Question

What is minimum pressure (in \[{\text{ }}kPa\]) a given volume of an ideal gas ${V_2}$ and ${V_1}$ originally at \[400K\] and \[100kPa\] pressure can be compressed irreversibly adiabatically in order raise its temperature to \[600K\]:
\[\begin{array}{*{20}{l}}
  {\left( A \right){\text{ }}362.5{\text{ }}kPa} \\
  {\left( B \right){\text{ }}275{\text{ }}kPa} \\
  {\left( C \right){\text{ }}437.5{\text{ }}kPa} \\
  {\left( D \right){\text{ }}550{\text{ }}kPa}
\end{array}\]

Answer 1

Hint: To get the lowest pressure, we will first apply the formula, and in the adiabatic irreversible process, we will utilise the first rule of thermodynamics, which states that the change in the internal energy of a closed system equals the total of the heat contributed to the system and the work done.
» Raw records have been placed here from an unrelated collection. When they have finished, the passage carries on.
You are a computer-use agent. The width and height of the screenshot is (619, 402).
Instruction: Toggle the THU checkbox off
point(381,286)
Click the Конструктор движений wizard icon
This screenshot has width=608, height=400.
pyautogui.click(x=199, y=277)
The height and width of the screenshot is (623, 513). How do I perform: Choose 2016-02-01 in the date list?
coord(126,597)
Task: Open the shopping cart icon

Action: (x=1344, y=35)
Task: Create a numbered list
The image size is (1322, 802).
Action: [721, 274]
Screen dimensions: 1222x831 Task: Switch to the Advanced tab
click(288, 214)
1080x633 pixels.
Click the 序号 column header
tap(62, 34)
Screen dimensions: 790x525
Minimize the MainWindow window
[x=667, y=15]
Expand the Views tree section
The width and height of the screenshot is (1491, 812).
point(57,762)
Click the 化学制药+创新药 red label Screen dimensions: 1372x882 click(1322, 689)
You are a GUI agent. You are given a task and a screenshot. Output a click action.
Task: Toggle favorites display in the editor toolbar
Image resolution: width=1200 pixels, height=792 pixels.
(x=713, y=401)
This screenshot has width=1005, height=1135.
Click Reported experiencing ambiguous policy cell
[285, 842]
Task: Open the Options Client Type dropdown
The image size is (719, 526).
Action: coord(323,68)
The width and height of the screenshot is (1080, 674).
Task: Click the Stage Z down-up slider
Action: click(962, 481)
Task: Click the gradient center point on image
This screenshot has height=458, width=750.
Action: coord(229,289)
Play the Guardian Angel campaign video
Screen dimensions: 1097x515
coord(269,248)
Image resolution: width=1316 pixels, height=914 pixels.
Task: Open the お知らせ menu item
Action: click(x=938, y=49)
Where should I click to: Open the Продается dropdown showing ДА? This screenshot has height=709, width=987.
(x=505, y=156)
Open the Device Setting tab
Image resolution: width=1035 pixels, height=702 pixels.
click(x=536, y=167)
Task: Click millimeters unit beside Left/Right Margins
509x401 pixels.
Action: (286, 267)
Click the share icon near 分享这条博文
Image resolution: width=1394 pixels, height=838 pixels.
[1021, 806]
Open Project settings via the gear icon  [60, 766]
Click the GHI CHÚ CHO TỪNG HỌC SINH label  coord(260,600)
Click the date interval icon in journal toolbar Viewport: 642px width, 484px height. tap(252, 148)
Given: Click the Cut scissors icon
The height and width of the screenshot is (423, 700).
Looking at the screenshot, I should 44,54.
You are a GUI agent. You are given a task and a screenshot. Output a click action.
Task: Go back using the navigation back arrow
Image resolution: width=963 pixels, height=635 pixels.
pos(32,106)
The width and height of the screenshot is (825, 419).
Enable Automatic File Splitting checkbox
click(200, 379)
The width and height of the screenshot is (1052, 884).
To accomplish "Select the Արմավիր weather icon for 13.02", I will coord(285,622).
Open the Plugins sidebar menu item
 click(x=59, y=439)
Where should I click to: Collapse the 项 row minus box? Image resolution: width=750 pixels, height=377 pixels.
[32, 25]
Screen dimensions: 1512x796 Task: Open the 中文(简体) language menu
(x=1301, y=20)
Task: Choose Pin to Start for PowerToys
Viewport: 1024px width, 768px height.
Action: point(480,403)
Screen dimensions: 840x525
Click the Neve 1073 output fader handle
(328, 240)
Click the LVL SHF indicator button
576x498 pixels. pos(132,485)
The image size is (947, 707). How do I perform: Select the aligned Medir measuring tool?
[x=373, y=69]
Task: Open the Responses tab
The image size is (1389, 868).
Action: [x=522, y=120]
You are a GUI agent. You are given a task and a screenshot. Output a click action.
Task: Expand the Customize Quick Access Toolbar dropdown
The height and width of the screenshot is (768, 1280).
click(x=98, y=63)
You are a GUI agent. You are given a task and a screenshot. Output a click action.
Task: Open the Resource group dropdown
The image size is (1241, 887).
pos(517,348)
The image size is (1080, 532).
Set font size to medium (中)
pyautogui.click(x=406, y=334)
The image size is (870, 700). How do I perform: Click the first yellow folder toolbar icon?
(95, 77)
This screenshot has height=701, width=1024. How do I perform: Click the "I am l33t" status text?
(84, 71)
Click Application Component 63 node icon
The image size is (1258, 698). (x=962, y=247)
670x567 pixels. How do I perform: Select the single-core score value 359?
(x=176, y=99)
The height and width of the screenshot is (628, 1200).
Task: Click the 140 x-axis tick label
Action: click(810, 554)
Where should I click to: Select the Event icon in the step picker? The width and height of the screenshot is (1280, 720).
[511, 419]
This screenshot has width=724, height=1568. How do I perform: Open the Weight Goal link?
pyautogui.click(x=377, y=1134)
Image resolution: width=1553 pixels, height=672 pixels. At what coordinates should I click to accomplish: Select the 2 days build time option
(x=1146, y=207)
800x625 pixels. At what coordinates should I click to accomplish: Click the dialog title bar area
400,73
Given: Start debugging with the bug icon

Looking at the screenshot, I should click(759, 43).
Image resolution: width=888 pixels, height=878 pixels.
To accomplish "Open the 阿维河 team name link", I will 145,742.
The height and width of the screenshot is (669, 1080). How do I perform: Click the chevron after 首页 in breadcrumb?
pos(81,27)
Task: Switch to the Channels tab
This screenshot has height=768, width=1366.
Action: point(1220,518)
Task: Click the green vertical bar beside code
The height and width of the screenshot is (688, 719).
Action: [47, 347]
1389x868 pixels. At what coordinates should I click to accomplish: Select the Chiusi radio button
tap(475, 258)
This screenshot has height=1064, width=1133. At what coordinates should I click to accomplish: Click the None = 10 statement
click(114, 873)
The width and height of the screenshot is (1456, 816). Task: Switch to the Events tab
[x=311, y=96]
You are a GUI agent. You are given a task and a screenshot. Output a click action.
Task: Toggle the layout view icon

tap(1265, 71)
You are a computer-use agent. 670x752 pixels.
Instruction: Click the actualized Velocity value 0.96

Then we use the ideal gas law is \[PV = nRT\] only valid in equilibrium and then we find \[{C_V}\] by the heat capacity relation after then putting the values we find the correct answer.
Formula used:
\[ \Rightarrow n{C_V}\Delta T = - {P_{ext}}({V_2} - {V_1})\]
Here \[{C_V}\] is molar heat capacity when heat is constant
\[\Delta T\]is a change in Temperature.
\[{P_{ext}}\] is external pressure.
\[({V_2} - {V_1})\] is change in volume in gas

Complete step-by-step solution:
Adiabatic process is a type of thermodynamic process which occurs without transferring heat or mass between the system and its surroundings. An adiabatic process, unlike an isothermal process, only sends energy to the environment as work.
In the adiabatic is in irreversible process in which compression is there
So, in this case change in internal energy is given as:
$ \Rightarrow \Delta U = {\text{work done (}}W{\text{)}}$
Work defined as the amount of energy necessary to move something against the pull of gravity. Work and other forms of energy transfer, such as heat, can modify the energy of a system.
Therefore, using the formula
\[ \Rightarrow n{C_V}({T_2} - {T_2}) = - {P_{ext}}({V_2} - {V_1})\]
Here \[{P_{ext}} = {P_2}\] from the question
\[ \Rightarrow n{C_V}({T_2} - {T_2}) = - {P_2}({V_2} - {V_1})\] ------------ eq(i)
And from the ideal gas equation\[PV = nRT\] we write:
\[ \Rightarrow {V_2} = \dfrac{{nR{T_2}}}{{{P_2}}}\]
\[ \Rightarrow {V_1} = \dfrac{{nR{T_1}}}{{{P_1}}}\]
We put the values of ${V_2}$ and ${V_1}$ in eq (i) and we get
\[ \Rightarrow n{C_V}({T_2} - {T_2}) = - {P_2}(\dfrac{{nR{T_2}}}{{{P_2}}} - \dfrac{{nR{T_1}}}{{{P_1}}})\]---(ii)
First, we have to find \[{C_V}\] so from the heat capacity relation
\[ \Rightarrow {C_p} - {C_v} = R\]Here R is universal gas constant
\[ \Rightarrow {C_v} = 5R/2\] Now we put \[{C_V}\] in equation(ii)
\[ \Rightarrow \dfrac{5}{{2}}nR({T_2} - {T_2}) = - {P_2}(\dfrac{{nR{T_2}}}{{{P_2}}} - \dfrac{{nR{T_1}}}{{{P_1}}})\]
\[ \Rightarrow \dfrac{5}{2}({T_2} - {T_2}) = - {P_2}(\dfrac{{{T_2}}}{{{P_2}}} - \dfrac{{{T_1}}}{{{P_1}}})\]
Now putting the values given in the question
\[ \Rightarrow \dfrac{5}{2}(600 - 400) = - {P_2}(\dfrac{{600}}{{{P_2}}} - \dfrac{{400}}{{100}})\]
\[ \Rightarrow 500 = - 600 + 4P\]
\[ \Rightarrow {P_2} = {\text{275 }}kPa\]
Hence, the correct answer is (B).

Note:Even though the ideal gas equation isn't accurate in many circumstances, one can draw something from it. That pressure is directly related to pressure when the volume is kept constant. So, to achieve low pressure/temperature, one of them must be reduced.
When an ideal gas is compressed adiabatically $Q = 0$ , It puts to work, and its temperature rises; in an adiabatic expansion, the gas puts to work, and its temperature falls.